Exercise prompt → Leaving out the pictures, please reproduce exactly and only the lines from the one that contains "The width and height of the screenshot is (1568, 734)." through the last line below.

═════ Material for this exercise

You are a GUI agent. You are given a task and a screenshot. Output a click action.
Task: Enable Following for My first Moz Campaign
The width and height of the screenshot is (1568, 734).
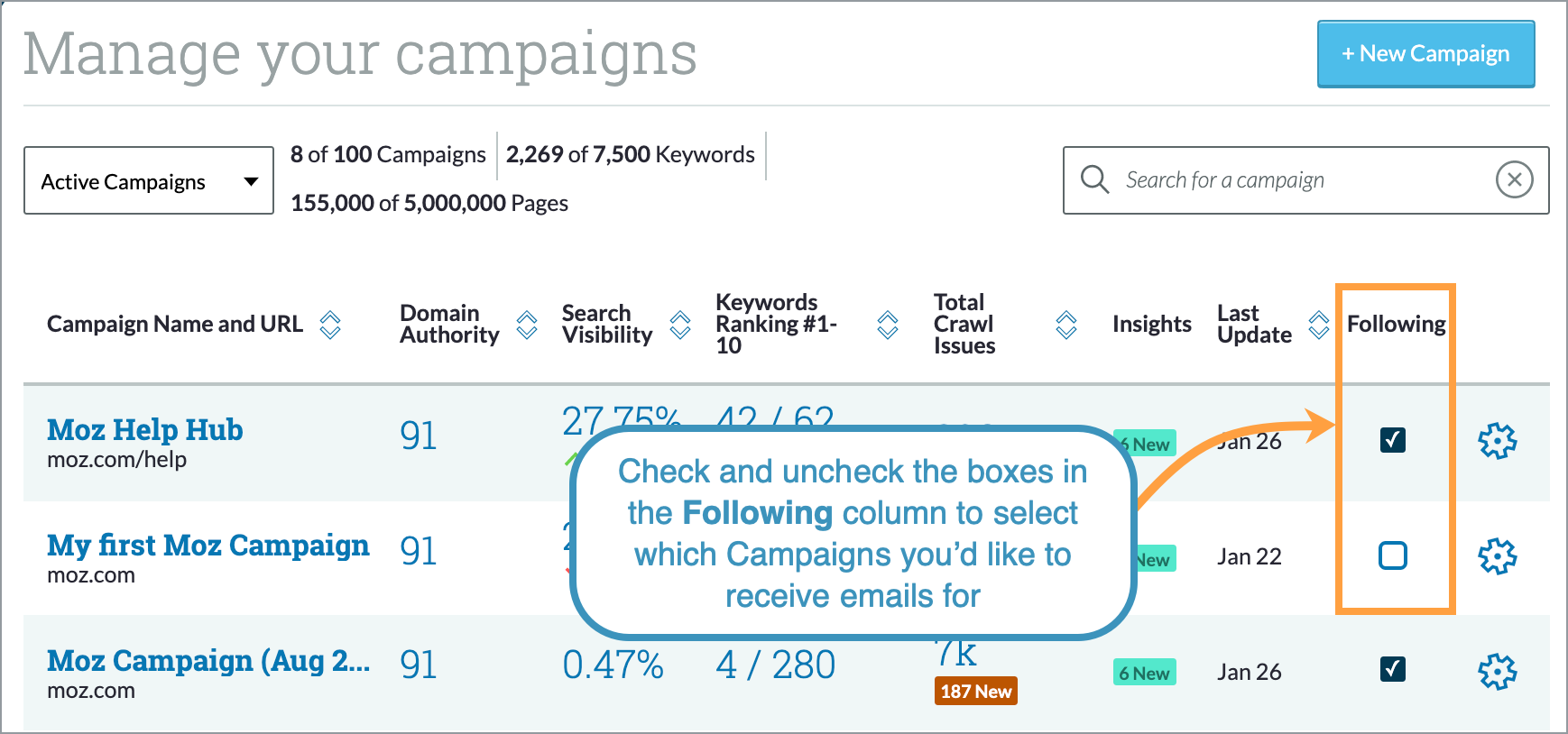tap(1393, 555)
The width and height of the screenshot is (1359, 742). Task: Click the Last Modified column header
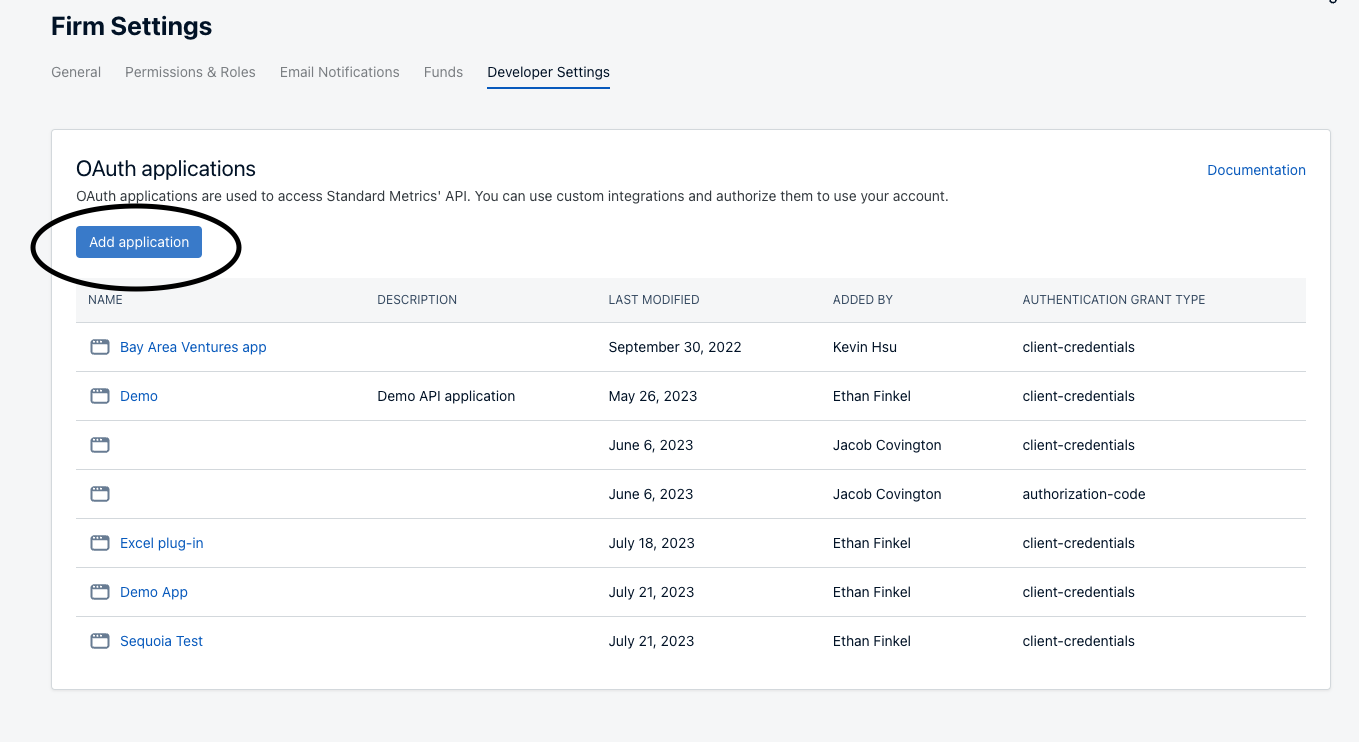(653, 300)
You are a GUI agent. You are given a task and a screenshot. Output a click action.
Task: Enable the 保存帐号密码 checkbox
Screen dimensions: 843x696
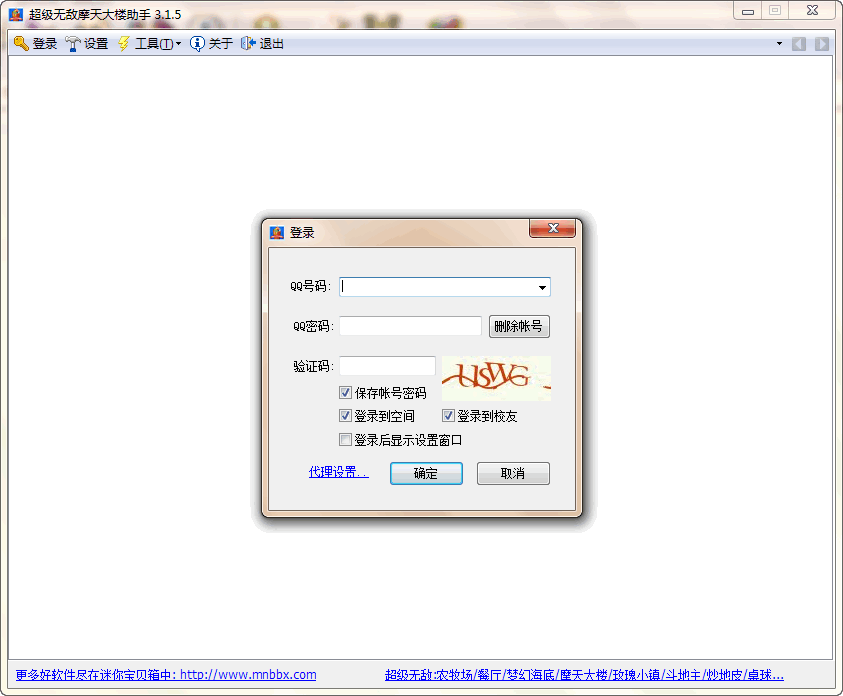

══════════

Output of the exercise →
The width and height of the screenshot is (1568, 734).
tap(1393, 555)
The width and height of the screenshot is (1359, 742). Task: Click the Last Modified column header
(653, 300)
You are a GUI agent. You are given a task and a screenshot. Output a click action.
Task: Enable the 保存帐号密码 checkbox
Screen dimensions: 843x696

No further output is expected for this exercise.